Passage to read —
------------------------

Here $m$ is still 100, but we have split the data into three clusters. The first cluster has 100 observations, the second cluster has 50 observations, and the third cluster has 70 observations.

If we plot the problem we get the following visualisation:

m=100, l=1, clusterwise linear regression

The figure on the right shows us what happens if we try using the previous closed-form solution. Obviously this is not going to work since a single regression model is not going to be able to model the three different linear relationships.

Objective Function

Now going back to the problem setup, alongside finding partitions $\{C_1, \ldots, C_n\}$, we also need to find parameter vectors $(x_{j1}, \ldots, x_{jl})$ for $\{j = 1, \ldots, n\}$ such that:

$$D(C_1, \ldots, C_n) = \sum_{j=1}^n E(C_j)$$

is minimised, where:

$$E(C_j) = \sum_{i \in C_j} \left( y_i - \sum_{k=1}^l a_{ik} x_{jk} \right)^2$$

with the constraint:

$$|C_j| > l \quad (j = 1, \ldots, n)$$

This just means that each group must have more than $l$ observations. In our specific case with $l=1$, this means each group must have at least 2 observations.

------------------------

(Document and screenshot pointing entries)
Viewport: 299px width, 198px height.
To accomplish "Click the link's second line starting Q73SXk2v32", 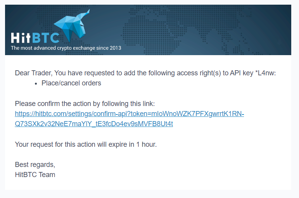I will point(94,124).
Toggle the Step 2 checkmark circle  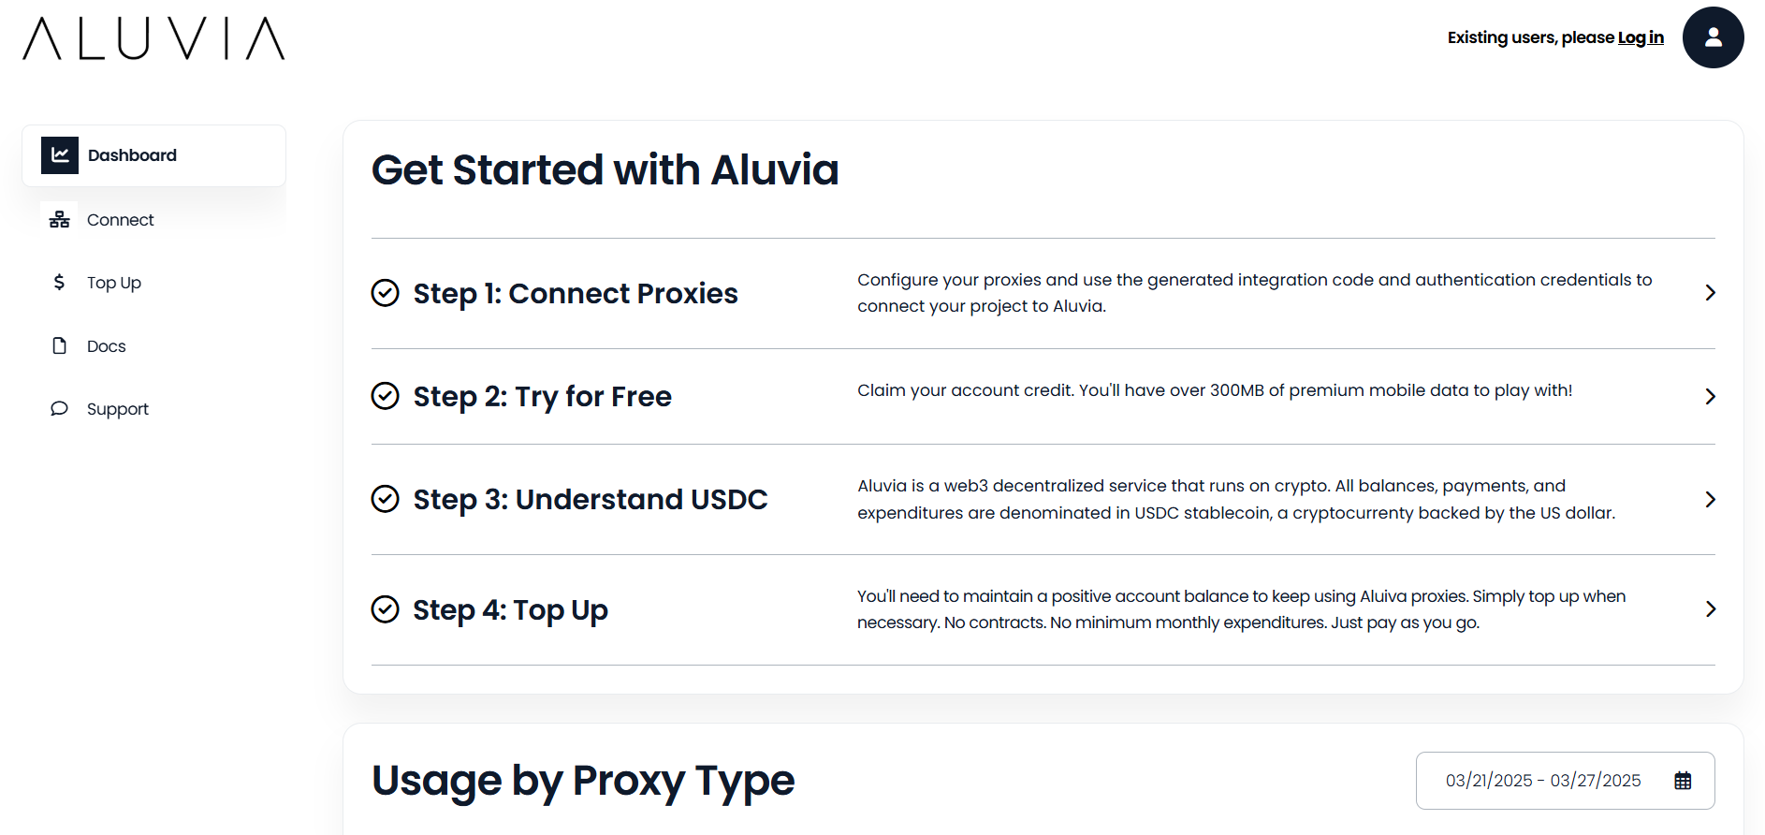click(x=386, y=396)
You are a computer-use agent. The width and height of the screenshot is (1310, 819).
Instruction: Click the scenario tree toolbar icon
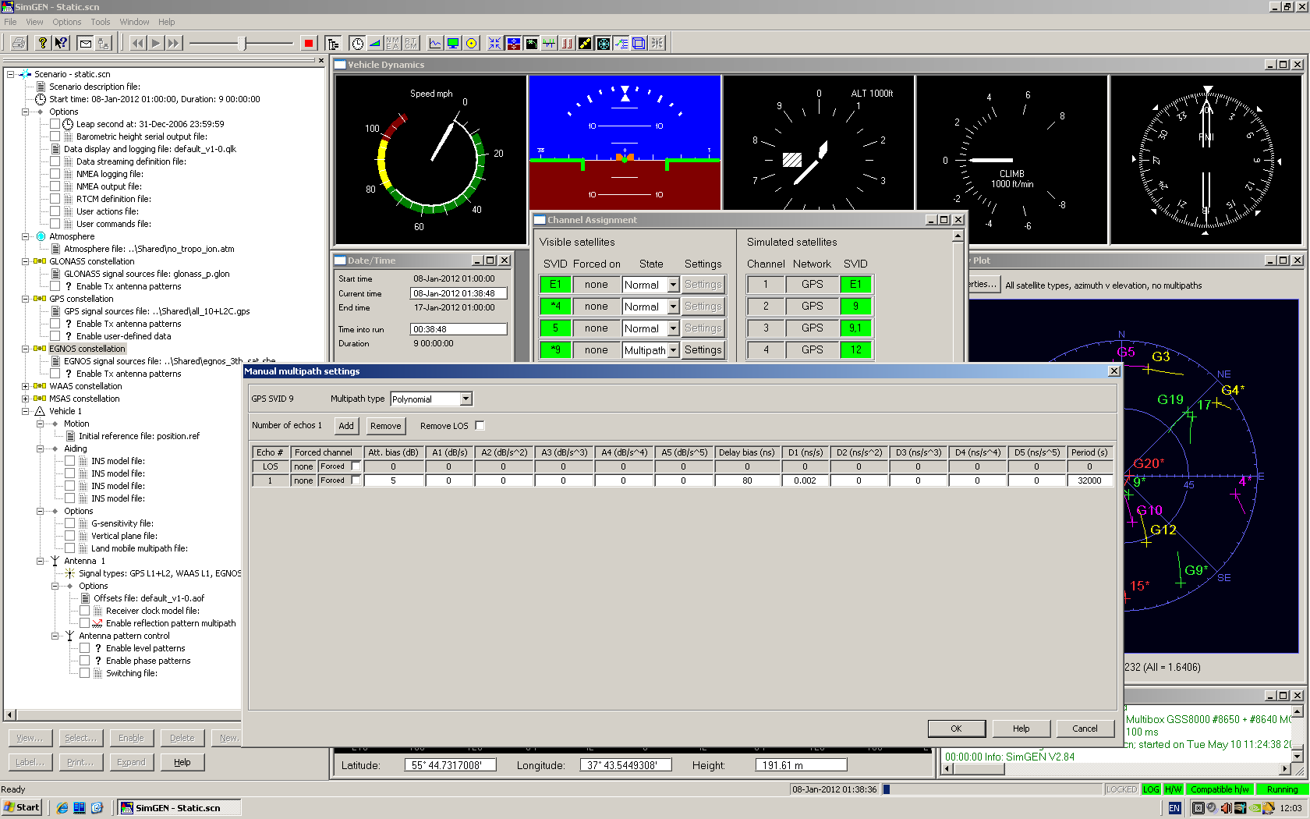pos(333,44)
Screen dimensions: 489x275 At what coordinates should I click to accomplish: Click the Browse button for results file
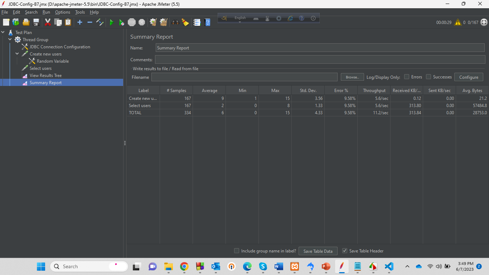[x=352, y=77]
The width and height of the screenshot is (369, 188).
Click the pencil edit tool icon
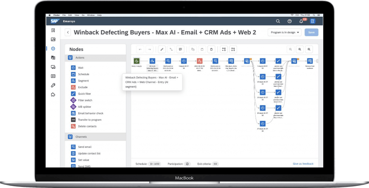tap(162, 49)
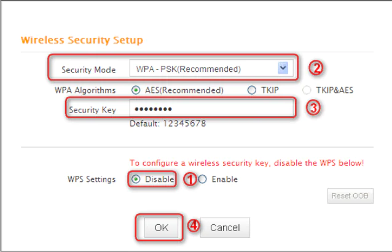The image size is (392, 252).
Task: Click the red step 2 circle marker
Action: click(315, 68)
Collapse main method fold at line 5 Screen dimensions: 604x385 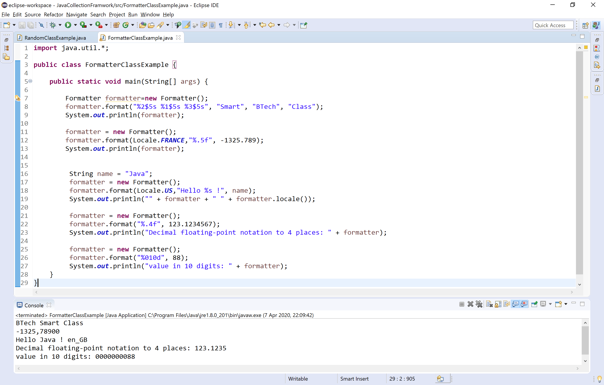(x=30, y=81)
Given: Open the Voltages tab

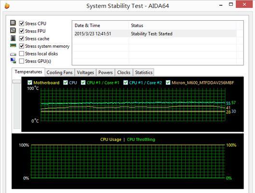Looking at the screenshot, I should 85,72.

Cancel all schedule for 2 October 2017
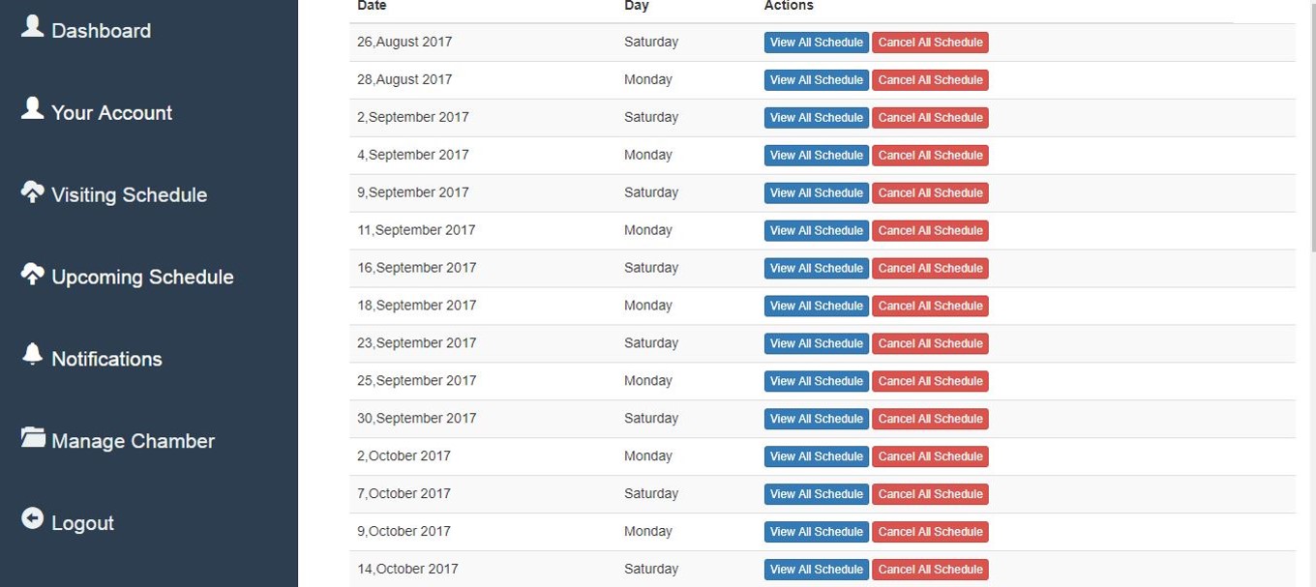(930, 456)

------------------------

Tasks to complete —
1 > According to the clusterwise regression passage, what constraint must each group satisfy?
2 > List every displayed formula in the clusterwise regression passage.

Full answers —
1 > Each group must have more than $l$ observations.

2 >
- $$D(C_1, \ldots, C_n) = \sum_{j=1}^n E(C_j)$$
- $$E(C_j) = \sum_{i \in C_j} \left( y_i - \sum_{k=1}^l a_{ik} x_{jk} \right)^2$$
- $$|C_j| > l \quad (j = 1, \ldots, n)$$